King Arini shrieked like a raptor as his feathered tail was bitten by Hunter; Hunter roared with the sound of storms as his gold-streaked snout was raked by Arini’s long, cruel talons. Over and over they tumbled, hammering each other into the broken bower and the tower’s balustrades, cracking each other on the garden’s flagstones. Blasts of magic careened everywhere; Layla hunkered in the middle of that fury, down on one knee and holding her hands spread at her sides in a maneuver Dusk had taught her, creating a personal dome of protection with her winds.

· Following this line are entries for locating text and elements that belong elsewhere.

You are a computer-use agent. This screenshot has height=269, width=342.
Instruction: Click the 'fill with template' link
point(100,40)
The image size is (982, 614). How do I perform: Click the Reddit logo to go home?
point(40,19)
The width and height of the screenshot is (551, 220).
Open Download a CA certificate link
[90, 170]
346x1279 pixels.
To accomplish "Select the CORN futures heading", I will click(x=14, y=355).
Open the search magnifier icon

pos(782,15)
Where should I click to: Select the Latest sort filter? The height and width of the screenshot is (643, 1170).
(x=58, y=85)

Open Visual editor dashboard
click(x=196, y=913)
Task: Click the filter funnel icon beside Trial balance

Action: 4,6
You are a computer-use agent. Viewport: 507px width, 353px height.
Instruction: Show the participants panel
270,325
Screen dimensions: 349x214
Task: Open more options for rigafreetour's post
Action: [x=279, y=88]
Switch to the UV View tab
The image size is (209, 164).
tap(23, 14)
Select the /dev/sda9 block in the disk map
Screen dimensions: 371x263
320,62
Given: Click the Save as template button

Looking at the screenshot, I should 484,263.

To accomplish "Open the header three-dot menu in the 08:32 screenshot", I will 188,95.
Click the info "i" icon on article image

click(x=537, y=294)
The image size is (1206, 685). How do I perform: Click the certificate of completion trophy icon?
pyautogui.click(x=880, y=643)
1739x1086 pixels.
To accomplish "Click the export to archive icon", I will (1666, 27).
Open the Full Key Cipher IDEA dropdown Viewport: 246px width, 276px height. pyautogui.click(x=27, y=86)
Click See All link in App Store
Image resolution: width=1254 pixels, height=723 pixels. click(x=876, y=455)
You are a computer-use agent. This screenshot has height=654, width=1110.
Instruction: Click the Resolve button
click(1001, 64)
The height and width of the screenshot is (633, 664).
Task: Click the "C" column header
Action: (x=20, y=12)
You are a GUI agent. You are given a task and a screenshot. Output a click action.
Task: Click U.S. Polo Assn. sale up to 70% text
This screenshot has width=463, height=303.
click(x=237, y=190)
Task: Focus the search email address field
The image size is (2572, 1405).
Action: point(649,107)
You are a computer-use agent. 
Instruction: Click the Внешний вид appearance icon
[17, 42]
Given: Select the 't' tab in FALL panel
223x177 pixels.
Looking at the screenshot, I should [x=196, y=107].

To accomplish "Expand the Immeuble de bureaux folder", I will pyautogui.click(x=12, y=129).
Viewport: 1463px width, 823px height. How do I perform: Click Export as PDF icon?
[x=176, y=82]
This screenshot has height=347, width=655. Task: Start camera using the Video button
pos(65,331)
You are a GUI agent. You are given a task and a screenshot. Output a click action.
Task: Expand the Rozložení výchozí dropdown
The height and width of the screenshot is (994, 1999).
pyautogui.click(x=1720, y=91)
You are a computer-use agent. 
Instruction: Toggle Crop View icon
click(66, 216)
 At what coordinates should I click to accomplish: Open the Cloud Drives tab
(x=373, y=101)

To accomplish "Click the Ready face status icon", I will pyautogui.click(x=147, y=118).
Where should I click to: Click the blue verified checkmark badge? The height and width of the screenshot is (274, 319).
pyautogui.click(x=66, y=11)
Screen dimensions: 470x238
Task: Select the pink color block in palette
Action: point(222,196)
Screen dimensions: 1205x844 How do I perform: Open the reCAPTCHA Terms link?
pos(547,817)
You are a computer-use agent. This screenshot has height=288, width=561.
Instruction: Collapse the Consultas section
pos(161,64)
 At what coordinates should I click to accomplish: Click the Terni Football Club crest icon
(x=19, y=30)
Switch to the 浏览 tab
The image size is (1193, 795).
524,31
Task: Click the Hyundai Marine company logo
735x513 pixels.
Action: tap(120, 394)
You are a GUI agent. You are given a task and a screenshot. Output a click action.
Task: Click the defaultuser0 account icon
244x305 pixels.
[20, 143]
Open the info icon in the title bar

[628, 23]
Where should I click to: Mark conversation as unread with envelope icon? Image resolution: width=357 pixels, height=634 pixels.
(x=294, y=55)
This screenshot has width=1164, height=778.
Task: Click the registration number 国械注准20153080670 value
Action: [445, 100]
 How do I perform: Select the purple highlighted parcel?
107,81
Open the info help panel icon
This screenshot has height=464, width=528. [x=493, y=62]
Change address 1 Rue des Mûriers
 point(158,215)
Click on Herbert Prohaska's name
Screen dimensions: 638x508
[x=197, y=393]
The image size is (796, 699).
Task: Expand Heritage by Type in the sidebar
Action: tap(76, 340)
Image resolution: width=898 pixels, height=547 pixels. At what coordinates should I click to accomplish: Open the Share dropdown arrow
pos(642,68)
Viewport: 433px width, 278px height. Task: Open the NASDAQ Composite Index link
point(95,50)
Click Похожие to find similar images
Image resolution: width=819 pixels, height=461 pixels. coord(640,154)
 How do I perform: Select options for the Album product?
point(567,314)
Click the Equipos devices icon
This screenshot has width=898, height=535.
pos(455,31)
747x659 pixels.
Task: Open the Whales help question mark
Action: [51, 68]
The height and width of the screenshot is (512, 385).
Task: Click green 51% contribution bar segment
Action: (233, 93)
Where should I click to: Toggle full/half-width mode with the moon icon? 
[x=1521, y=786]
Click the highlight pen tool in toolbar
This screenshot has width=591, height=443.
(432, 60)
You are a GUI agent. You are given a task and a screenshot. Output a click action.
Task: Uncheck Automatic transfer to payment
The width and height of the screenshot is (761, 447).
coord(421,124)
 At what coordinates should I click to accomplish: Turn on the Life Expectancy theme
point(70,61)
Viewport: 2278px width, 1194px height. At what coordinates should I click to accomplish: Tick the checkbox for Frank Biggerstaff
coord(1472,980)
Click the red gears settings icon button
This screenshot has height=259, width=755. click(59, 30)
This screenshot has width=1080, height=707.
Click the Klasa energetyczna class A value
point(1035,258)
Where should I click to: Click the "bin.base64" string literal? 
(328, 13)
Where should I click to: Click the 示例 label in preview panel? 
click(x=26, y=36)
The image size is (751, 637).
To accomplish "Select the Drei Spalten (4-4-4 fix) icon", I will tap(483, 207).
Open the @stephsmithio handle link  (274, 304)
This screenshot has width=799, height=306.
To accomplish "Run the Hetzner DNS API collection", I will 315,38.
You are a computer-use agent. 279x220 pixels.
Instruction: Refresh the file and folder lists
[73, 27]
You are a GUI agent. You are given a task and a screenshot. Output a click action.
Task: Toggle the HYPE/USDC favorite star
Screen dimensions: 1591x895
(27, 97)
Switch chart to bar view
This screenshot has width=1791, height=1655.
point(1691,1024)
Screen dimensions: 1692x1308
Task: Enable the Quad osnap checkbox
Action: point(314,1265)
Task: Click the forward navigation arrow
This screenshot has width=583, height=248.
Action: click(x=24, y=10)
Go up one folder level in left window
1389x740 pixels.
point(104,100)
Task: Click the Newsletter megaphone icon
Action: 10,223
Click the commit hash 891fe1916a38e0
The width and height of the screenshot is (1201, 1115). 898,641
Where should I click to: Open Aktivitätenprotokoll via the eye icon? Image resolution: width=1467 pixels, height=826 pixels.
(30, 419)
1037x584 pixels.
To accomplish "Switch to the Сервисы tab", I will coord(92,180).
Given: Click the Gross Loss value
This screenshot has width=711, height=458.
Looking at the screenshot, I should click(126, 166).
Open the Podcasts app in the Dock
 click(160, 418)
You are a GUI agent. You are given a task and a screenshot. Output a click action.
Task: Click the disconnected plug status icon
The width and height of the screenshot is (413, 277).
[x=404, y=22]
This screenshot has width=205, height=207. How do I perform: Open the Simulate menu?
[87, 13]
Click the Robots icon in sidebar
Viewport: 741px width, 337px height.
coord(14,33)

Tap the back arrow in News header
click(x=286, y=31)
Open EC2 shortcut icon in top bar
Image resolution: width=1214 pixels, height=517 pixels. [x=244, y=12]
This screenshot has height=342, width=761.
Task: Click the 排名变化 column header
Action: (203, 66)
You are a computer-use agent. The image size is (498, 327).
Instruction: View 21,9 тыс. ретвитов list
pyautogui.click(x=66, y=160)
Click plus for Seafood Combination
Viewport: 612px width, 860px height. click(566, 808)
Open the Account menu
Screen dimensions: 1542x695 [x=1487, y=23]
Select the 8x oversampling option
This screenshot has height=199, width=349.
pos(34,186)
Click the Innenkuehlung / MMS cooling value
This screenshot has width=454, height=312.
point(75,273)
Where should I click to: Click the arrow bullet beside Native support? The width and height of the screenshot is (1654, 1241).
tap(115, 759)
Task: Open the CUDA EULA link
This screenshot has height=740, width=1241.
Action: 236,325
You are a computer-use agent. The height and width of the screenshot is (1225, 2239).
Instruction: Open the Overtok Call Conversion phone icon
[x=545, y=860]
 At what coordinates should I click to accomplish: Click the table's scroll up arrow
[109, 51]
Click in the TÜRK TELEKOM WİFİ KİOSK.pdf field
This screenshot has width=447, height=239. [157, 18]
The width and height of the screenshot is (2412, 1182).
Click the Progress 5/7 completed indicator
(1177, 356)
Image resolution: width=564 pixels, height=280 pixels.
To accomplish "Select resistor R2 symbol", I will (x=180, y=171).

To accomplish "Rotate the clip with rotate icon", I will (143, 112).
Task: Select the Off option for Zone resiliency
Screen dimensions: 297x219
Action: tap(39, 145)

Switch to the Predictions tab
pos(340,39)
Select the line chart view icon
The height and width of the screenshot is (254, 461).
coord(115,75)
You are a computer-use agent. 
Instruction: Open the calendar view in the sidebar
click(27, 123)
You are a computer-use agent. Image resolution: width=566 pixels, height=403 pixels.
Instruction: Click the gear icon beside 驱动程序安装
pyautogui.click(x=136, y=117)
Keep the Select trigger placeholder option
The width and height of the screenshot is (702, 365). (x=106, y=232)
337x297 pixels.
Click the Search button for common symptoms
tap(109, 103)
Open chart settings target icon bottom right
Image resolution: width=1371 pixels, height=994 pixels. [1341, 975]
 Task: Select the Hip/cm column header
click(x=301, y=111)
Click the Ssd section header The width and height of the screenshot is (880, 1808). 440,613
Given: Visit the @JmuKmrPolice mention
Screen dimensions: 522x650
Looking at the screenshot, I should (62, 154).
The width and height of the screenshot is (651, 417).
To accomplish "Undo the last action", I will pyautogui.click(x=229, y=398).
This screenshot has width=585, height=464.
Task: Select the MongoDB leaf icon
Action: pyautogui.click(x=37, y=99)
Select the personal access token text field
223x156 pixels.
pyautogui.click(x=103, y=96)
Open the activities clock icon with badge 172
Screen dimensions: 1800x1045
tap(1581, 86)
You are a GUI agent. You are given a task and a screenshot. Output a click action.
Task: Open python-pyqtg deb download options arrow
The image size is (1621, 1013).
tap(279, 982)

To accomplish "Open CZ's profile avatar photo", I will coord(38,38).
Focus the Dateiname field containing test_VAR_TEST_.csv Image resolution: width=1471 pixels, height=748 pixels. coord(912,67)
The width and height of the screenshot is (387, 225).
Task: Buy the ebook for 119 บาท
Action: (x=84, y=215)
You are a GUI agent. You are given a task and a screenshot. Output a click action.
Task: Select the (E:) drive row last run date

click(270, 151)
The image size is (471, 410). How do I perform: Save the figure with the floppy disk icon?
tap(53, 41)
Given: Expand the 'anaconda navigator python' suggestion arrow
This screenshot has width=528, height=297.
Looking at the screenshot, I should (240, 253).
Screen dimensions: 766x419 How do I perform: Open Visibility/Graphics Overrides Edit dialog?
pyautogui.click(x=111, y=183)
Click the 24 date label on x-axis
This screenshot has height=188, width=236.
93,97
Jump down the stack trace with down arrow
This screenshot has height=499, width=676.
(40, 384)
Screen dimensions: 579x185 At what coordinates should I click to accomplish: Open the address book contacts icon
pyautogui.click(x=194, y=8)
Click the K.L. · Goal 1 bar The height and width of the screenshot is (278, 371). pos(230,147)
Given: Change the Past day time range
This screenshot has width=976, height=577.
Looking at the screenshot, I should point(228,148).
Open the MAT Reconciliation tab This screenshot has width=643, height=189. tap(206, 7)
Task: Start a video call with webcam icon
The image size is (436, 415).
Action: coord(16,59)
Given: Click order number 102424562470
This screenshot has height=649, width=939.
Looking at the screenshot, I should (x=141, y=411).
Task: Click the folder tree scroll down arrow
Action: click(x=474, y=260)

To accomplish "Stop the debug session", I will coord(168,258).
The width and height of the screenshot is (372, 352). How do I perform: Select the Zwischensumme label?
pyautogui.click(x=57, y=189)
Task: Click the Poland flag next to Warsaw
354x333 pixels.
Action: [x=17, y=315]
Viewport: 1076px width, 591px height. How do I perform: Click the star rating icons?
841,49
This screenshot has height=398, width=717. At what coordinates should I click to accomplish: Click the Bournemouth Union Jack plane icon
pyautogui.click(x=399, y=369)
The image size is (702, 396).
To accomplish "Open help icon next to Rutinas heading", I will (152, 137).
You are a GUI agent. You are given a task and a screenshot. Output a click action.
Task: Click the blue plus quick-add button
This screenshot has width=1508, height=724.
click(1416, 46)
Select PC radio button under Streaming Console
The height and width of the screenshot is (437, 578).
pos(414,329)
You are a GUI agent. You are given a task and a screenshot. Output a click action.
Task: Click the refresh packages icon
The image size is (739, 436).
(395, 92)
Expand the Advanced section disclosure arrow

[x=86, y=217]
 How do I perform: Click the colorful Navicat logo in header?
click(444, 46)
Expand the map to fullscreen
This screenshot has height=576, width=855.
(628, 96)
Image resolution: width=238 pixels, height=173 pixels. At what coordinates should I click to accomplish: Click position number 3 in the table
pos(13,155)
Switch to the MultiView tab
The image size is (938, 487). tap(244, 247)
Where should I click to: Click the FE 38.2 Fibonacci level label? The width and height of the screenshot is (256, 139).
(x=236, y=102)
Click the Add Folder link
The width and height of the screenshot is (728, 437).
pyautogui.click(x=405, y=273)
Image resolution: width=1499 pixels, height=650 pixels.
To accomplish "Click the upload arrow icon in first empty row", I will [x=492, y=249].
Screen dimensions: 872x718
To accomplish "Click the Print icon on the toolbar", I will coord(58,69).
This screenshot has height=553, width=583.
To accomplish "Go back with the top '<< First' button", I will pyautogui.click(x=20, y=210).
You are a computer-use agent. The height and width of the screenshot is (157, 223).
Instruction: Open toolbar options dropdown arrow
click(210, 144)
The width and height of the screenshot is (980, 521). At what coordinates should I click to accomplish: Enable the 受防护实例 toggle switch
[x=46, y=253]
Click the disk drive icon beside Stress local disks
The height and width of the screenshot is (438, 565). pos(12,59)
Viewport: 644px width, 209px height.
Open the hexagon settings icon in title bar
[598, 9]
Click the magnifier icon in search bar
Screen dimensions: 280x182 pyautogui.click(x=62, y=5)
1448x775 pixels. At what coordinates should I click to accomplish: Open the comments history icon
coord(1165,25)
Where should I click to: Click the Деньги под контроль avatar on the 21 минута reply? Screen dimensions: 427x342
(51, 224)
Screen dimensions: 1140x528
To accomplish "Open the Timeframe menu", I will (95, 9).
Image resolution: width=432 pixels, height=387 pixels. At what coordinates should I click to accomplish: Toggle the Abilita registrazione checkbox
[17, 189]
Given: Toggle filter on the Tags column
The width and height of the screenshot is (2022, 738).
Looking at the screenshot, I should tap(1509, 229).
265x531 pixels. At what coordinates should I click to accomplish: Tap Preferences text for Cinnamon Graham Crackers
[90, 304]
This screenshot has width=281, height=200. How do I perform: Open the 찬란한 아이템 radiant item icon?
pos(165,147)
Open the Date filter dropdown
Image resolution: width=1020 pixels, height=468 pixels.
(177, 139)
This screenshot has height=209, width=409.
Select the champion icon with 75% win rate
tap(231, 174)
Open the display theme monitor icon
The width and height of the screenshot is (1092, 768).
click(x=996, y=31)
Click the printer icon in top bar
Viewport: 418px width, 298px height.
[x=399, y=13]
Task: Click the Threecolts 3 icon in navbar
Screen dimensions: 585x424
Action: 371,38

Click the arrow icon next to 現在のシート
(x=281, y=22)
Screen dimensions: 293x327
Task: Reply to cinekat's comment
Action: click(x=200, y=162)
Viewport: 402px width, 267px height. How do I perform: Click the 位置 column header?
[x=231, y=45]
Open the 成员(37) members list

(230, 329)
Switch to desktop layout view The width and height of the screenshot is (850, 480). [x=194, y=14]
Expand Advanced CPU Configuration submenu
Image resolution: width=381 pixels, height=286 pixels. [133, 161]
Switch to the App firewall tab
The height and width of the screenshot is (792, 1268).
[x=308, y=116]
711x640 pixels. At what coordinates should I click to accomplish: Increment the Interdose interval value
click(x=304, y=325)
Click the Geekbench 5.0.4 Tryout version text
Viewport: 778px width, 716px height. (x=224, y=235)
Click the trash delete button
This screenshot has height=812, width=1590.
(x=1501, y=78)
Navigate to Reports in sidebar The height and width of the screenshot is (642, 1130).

Lightning flashed around Hunter in a whirling funnel like a sandstorm as it swept up all the dirt from the garden into its spin. Flashes slit the falsely-darkened afternoon under Hunter’s storm; thunder deafened Layla as lightning cracked all around the tower, stabbing at the Phoenix King. But King Arini was faster than lightning; faster than sandstorms. As their fight shuddered the foundations of the old tower, Arini darted in, locking himself around Hunter’s neck. Hunter bit like a snake, King Arini’s wing now savaged in Hunter’s jaws – but Arini’s talons and fangs were locked in Hunter’s breast, digging for Hunter’s heart and making blood fly.